Personal information
- Full name: Birgitte Sættem Jomaas
- Born: 9 July 1978 (age 48) Molde, Norway
- Nationality: Norwegian
- Height: 178 cm (5 ft 10 in)
- Playing position: Left back

Club information
- Current club: Retired

Senior clubs
- Years: Team
- 1997–1998: Sportsklubben Rival
- 1998–2006: Larvik HK

National team
- Years: Team / Apps / (Gls)
- 1998–2003: Norway / 81 / (165)

Medal record
Olympic Games
| Bronze medal – third place | 2000 Sydney | Team |
World Women's Handball Championship
| Gold medal – first place | 1999 Denmark/Norway |  |
European Women's Handball Championship
| Silver medal – second place | 2002 Denmark |  |

= Birgitte Sættem =

Norwegian handball player (born 198)

Birgitte Sættem (born July 9, 1978 in Molde) is a retired Norwegian handball player and Olympic medalist and World Champion.
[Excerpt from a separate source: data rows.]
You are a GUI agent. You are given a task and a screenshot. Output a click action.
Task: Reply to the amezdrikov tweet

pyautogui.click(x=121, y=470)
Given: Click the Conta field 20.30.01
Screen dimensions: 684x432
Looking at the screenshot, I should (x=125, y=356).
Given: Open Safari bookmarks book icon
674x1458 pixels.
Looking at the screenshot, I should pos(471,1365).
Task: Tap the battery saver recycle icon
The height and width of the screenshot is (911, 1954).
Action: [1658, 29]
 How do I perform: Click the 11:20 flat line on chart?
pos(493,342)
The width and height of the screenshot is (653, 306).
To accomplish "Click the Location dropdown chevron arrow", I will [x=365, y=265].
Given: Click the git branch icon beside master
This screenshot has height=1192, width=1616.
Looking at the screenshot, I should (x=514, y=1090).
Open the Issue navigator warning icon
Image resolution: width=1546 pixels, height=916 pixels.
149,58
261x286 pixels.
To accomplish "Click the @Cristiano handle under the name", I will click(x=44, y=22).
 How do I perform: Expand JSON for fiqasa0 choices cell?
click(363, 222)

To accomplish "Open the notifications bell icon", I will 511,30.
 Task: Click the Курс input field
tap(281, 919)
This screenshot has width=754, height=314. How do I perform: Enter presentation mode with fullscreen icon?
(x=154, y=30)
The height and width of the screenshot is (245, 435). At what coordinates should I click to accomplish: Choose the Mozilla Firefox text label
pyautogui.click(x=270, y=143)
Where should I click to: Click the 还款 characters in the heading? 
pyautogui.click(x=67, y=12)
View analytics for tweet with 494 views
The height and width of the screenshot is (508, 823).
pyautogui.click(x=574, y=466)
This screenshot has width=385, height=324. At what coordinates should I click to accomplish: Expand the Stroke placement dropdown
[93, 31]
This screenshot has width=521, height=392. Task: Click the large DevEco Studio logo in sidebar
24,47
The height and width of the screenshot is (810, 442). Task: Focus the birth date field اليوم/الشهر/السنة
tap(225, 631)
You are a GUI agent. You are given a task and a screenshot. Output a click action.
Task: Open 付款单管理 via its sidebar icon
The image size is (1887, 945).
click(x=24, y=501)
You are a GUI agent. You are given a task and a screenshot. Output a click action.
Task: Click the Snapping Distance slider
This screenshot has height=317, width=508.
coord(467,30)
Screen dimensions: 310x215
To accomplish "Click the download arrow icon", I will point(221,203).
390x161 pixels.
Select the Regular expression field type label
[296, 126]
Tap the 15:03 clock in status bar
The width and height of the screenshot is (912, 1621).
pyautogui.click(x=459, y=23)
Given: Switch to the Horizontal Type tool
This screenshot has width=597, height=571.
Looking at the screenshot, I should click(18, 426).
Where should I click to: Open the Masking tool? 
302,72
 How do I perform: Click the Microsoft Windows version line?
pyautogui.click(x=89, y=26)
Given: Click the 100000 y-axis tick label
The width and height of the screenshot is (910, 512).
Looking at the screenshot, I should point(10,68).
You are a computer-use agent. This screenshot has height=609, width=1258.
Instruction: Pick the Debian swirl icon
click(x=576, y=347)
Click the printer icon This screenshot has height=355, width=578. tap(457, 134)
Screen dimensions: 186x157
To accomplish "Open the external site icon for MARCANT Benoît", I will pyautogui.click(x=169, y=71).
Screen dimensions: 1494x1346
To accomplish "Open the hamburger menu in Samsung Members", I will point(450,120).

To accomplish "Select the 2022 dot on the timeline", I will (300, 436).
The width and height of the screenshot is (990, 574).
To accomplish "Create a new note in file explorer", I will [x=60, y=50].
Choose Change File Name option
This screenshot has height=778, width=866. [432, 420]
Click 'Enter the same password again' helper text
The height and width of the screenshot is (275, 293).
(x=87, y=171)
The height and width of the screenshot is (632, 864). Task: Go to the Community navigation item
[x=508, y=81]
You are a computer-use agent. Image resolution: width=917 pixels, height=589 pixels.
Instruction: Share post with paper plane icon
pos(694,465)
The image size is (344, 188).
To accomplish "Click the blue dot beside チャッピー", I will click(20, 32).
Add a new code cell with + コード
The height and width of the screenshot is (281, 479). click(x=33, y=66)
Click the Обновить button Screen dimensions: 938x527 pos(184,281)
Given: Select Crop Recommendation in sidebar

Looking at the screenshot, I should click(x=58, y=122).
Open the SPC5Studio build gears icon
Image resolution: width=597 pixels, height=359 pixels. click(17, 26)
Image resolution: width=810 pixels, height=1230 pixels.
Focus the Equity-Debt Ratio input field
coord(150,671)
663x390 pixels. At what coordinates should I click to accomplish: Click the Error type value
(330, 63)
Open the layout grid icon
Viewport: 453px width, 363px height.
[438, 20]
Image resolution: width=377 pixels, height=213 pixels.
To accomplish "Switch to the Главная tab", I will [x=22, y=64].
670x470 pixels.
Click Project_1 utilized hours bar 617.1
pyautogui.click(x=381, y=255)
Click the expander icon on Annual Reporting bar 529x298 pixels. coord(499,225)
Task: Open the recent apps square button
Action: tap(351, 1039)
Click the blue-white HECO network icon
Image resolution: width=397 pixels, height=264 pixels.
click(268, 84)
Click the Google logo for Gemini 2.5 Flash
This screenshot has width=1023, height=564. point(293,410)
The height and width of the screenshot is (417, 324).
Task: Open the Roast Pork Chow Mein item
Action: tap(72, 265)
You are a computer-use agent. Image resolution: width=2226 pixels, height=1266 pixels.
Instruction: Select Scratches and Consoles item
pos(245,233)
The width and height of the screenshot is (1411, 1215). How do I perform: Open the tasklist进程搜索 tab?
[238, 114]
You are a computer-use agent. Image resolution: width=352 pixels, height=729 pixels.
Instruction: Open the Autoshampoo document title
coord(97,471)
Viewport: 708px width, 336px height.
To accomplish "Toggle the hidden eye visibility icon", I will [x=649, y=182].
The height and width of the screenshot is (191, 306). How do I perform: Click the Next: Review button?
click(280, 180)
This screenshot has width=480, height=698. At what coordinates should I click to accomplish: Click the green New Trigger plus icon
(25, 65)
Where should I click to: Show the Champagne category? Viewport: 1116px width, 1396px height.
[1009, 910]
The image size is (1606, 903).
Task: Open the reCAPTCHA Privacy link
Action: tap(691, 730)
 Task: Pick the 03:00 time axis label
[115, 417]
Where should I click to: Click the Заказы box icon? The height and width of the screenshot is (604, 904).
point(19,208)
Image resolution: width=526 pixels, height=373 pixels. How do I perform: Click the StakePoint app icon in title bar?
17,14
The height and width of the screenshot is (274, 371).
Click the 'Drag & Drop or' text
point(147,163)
She received a bronze medal at the 2000 Summer Olympics in Sydney with the Norwegian national team. At the 1999 World Championship at home soil she won a gold medal.

==Playing career==
She started playing handball at her hometown club Sportsklubben Rival. In 1997 she joined the Norwegian top league team Larvik HK. Here she won the Norwegian championship and Norwegian cup 5 times each, as well as the EHF Cup Winners' Cup in 2005. In 2003 she missed the World Championship due to a shoulder injury. The shoulder injury would continued to affect her for the rest of her career. She retired in 2006, partly due to injuries and partly due to pregnancy.

==Coaching==
In 2009 she became a youth coach at Flint Tønsberg. After 4 months she took over the first team, which played in the 2. Division.

==Private life==
She is married to former Norwegian handball player Geir Jomaas, and they have three kids together.